* **GOAL OF THE EXERCISE**
Nothing in the records may be dropped. Retype them all exactly.
━━━━━━━━━━━━━━━━━━━━
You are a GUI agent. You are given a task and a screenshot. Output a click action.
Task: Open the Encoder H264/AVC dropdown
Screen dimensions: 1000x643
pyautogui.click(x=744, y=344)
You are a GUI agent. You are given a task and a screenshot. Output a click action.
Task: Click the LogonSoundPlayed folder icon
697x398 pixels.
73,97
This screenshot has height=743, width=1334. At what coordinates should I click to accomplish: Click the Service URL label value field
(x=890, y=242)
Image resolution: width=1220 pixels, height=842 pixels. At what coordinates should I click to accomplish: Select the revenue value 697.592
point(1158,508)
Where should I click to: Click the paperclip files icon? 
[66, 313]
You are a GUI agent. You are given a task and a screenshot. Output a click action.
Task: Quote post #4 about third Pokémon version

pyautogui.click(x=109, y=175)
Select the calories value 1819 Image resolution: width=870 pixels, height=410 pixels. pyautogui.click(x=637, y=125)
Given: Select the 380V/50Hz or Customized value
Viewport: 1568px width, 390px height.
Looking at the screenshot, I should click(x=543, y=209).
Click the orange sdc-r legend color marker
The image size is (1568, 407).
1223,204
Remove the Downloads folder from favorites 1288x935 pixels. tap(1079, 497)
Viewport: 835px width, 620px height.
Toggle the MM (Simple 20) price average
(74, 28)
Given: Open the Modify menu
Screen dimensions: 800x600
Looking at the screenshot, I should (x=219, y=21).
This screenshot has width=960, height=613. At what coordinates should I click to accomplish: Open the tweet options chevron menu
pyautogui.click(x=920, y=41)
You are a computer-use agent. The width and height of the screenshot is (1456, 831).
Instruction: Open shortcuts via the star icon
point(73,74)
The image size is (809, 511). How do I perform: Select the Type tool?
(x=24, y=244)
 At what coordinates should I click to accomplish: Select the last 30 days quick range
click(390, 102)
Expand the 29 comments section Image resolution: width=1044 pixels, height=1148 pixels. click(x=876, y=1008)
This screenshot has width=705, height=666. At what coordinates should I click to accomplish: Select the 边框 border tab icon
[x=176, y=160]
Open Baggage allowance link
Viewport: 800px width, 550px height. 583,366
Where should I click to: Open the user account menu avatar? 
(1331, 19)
━━━━━━━━━━━━━━━━━━━━
* **RESULT OF THIS TASK**
You are a GUI agent. You are given a task and a screenshot. Output a click action.
Task: Open the Encoder H264/AVC dropdown
Screen dimensions: 1000x643
pyautogui.click(x=744, y=344)
You are a GUI agent. You are given a task and a screenshot. Output a click action.
Task: Click the LogonSoundPlayed folder icon
697x398 pixels.
73,97
This screenshot has height=743, width=1334. At what coordinates should I click to accomplish: Click the Service URL label value field
(x=890, y=242)
Image resolution: width=1220 pixels, height=842 pixels. At what coordinates should I click to accomplish: Select the revenue value 697.592
point(1158,508)
Where should I click to: Click the paperclip files icon? 
[66, 313]
You are a GUI agent. You are given a task and a screenshot. Output a click action.
Task: Quote post #4 about third Pokémon version

pyautogui.click(x=109, y=175)
Select the calories value 1819 Image resolution: width=870 pixels, height=410 pixels. pyautogui.click(x=637, y=125)
Given: Select the 380V/50Hz or Customized value
Viewport: 1568px width, 390px height.
Looking at the screenshot, I should click(x=543, y=209).
Click the orange sdc-r legend color marker
The image size is (1568, 407).
1223,204
Remove the Downloads folder from favorites 1288x935 pixels. tap(1079, 497)
Viewport: 835px width, 620px height.
Toggle the MM (Simple 20) price average
(74, 28)
Given: Open the Modify menu
Screen dimensions: 800x600
Looking at the screenshot, I should (x=219, y=21).
This screenshot has width=960, height=613. At what coordinates should I click to accomplish: Open the tweet options chevron menu
pyautogui.click(x=920, y=41)
You are a computer-use agent. The width and height of the screenshot is (1456, 831).
Instruction: Open shortcuts via the star icon
point(73,74)
The image size is (809, 511). How do I perform: Select the Type tool?
(x=24, y=244)
 At what coordinates should I click to accomplish: Select the last 30 days quick range
click(390, 102)
Expand the 29 comments section Image resolution: width=1044 pixels, height=1148 pixels. click(x=876, y=1008)
This screenshot has width=705, height=666. At what coordinates should I click to accomplish: Select the 边框 border tab icon
[x=176, y=160]
Open Baggage allowance link
Viewport: 800px width, 550px height. 583,366
Where should I click to: Open the user account menu avatar? 
(1331, 19)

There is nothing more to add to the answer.